Yes, indeed it helps with debugging – and reminds me of the non-typed spirit of swi-prolog. It would be good, if one could turn strictness on and off – since does help catch errors as well or at least unintended coupling in code that can later bite …
@j4n_bur53, I am glad you pointed this out – it would have never occurred to me.
Still, i wonder why the VMI generated are non-trivially different - i would have expected at most to see the additional parameter – but semantically, there should be no difference, hence, also no difference in generated VMIs.
Incidentally, in case you’re curious, the fix I’m referring to isn’t about information hiding as much as it is about optimization! When symbols are exported from the shared library, the compiler is forced to assume they might change due to external code or linker behavior, and so can’t make various optimizations. Not to mention, the more symbols that are exported, the more work the dynamic linker has to do in the first place just to load the library into memory.
If there’s any secondary goal there, it’d be about malware prevention and software incompatibilities; the library-internal code assumes that all external access is funneled through the defined API access points, so calling internal functions or changing values would likely cause undefined behavior.
I am looking for dual purpose licenses … it looks to me that the license attached to the code you posted is not such a license, so i better not use this code.

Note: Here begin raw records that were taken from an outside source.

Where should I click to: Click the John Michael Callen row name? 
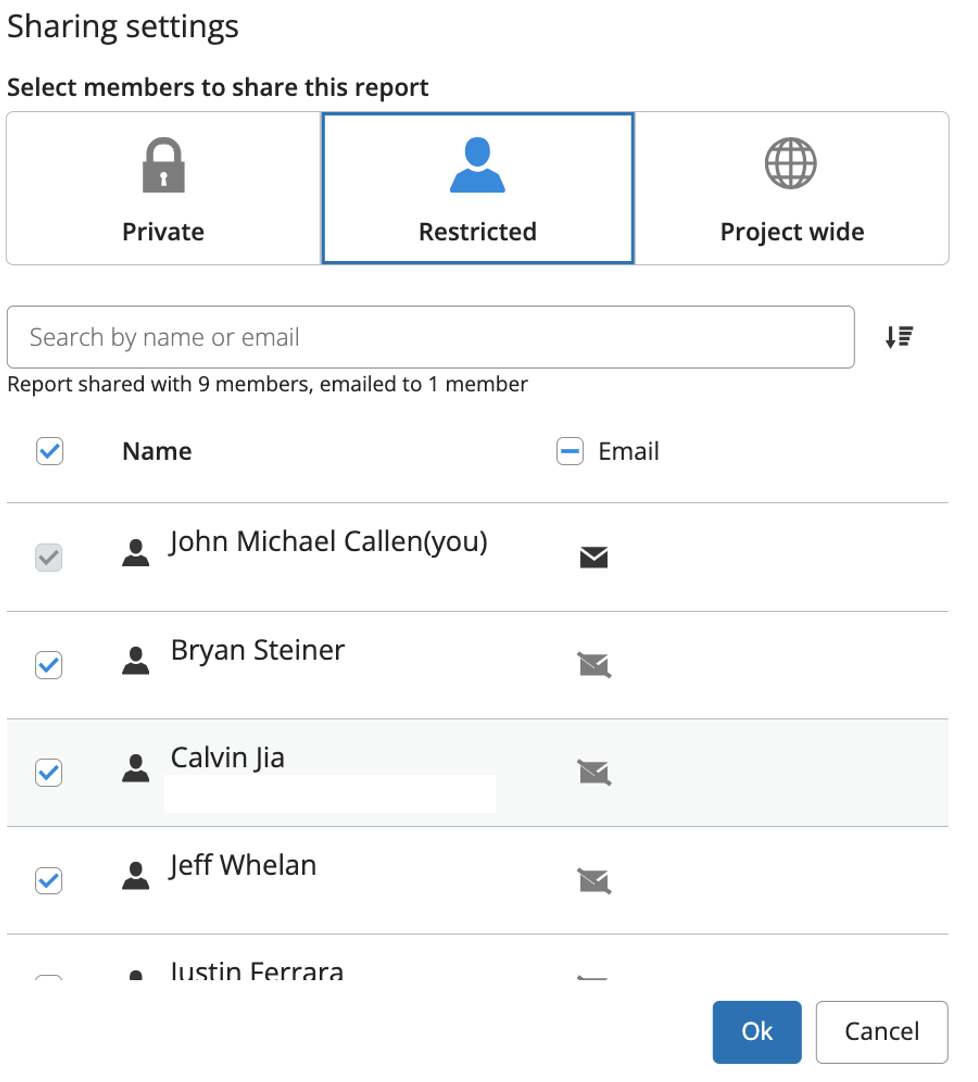click(x=329, y=542)
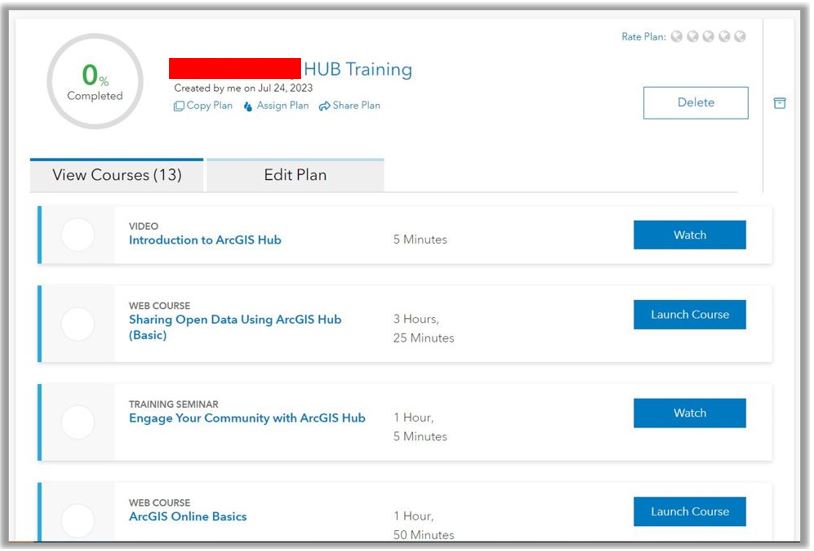Open the Edit Plan tab
The width and height of the screenshot is (814, 551).
(295, 175)
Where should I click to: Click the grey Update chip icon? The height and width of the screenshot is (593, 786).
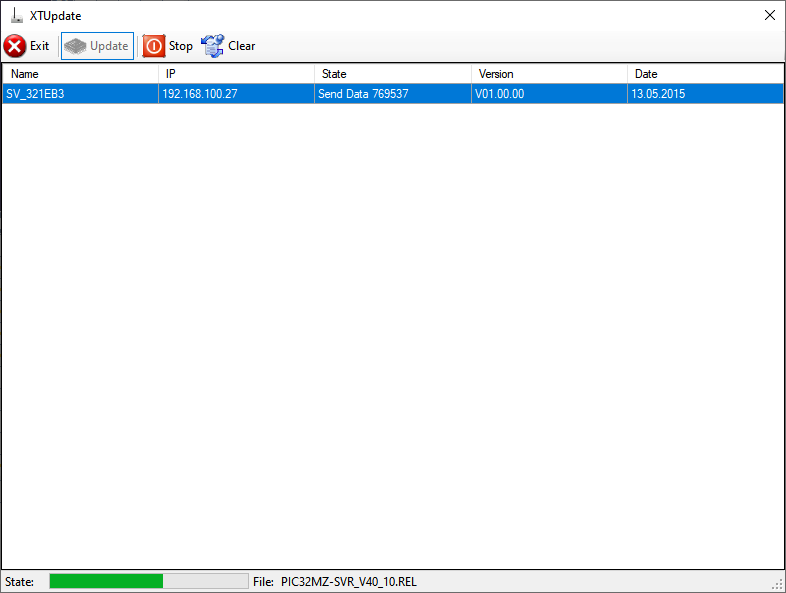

On Mondays, Wednesday, Fridays, I want strict static typing and strong distinctions between public and private; on Tuesday, Thursdays, Saturdays, I don’t want to write so much boilerplate nor things getting in my way when I change my data design. On Sundays, I want to lie on the beach and dream of a perfect world where types (including public/private) don’t slow me down and dynamic types (including the ability to reach inside “private” areas) don’t make debugging more difficult.
We’re a bit off-topic, but there are similar issues that apply to scope of term expansion. I’ve sometimes been able to write code that allowed switching between a “meta-interpreter” and term expansion; but not always … for example, this code uses term expansion to run a hierarchical data structure into a set of relational-like tables. Note that this code doesn’t actually define term_expansion/2 … the definition is where it’s used.
On Tuesday/Thursday/Saturday, I write documentation instead of type declarations.
Not that I’m aware of. And I would love to design a successor language to Prolog, but so far I’ve been unable to think of a way of removing Prolog’s faults without adding new faults that are at least as problematic.
Nope, just my poor attempt at humour – there’s no such thing as an ideal design, and I’m pretty sure that for every case where feature X makes things better, there’s another case where feature X makes things worse. If there many more instances of feature X making things better, then it’s a “good feature”; if feature X makes things better about as often as its alternative or absence makes things better, then it becomes the subject of endless religious wars. The “correct design” of term expansion and modules are probably examples of such features.
I was thinking today at macro’s in lisp are better designed that term expansion approach in Prolog – they look like function calls – just they aren’t … and it seems easier to program a macro seamlessly into the code …
Don’t know where the fault lines for lisp marco’s are … but, more generally, lisp with its brackets syntax and many forms need getting used too
While not a meta-interpreter – I have been thinking about more elaborate meta programming – to see my code as data, taking advantage of the homo-iconic nature of the language and make it used by an expanded (and more focused) inliner, to stitch together optimized code.
Both code would work – one for writing and debugging and one for running more optimally.
It seems like the good of both words – readable code and code that executes faster with much less overhead.
I think for relatively code segments, this may still work without loosing myself into the meta-void …
I wasn’t referring to an “inline” case. I was thinking about developing something more complex (e.g., a variant of DCG) – for development (or debugging), a meta-interpreter is often easier; and a compile-time expansion can sometimes be derived from the meta-interpreter.
First of all, I regret making that comment - I was merely trying to say that I didn’t see an obvious “best solution” and surmised that there wasn’t one.
Please don’t make a fight when no fight was intended. I merely observed that when some feature has many advantages but also many disadvantages, people have a tendency to defend one or the other (e.g., emacs vs vi, or static vs dynamic typing, or various flavours of module definitions).
I’m not accusing anyone in this discussion group of defending anything, religious or otherwise.
BTW, inline/1 seems to cover a lot of common cases, especially if it can easily be turned on and off for debugging. (I wonder if it could lead to an easier way of expanding things like maplist/2 than what’s in library(apply_macros)? … I don’t use them much, partly because I need slight variants, such as sequence//2) .
My aim and hope is that I can stay within swi-prolog as much as possible while at the same time keep to software engineering principles, and in particular, encapsulation of key design decisions (per Parnas).
However, until now this carried a cost of indirection. Yet, the idea behind inline/1 seems to open for me the door to eat the cake and have it too – at least for the relative simple cases I am working with.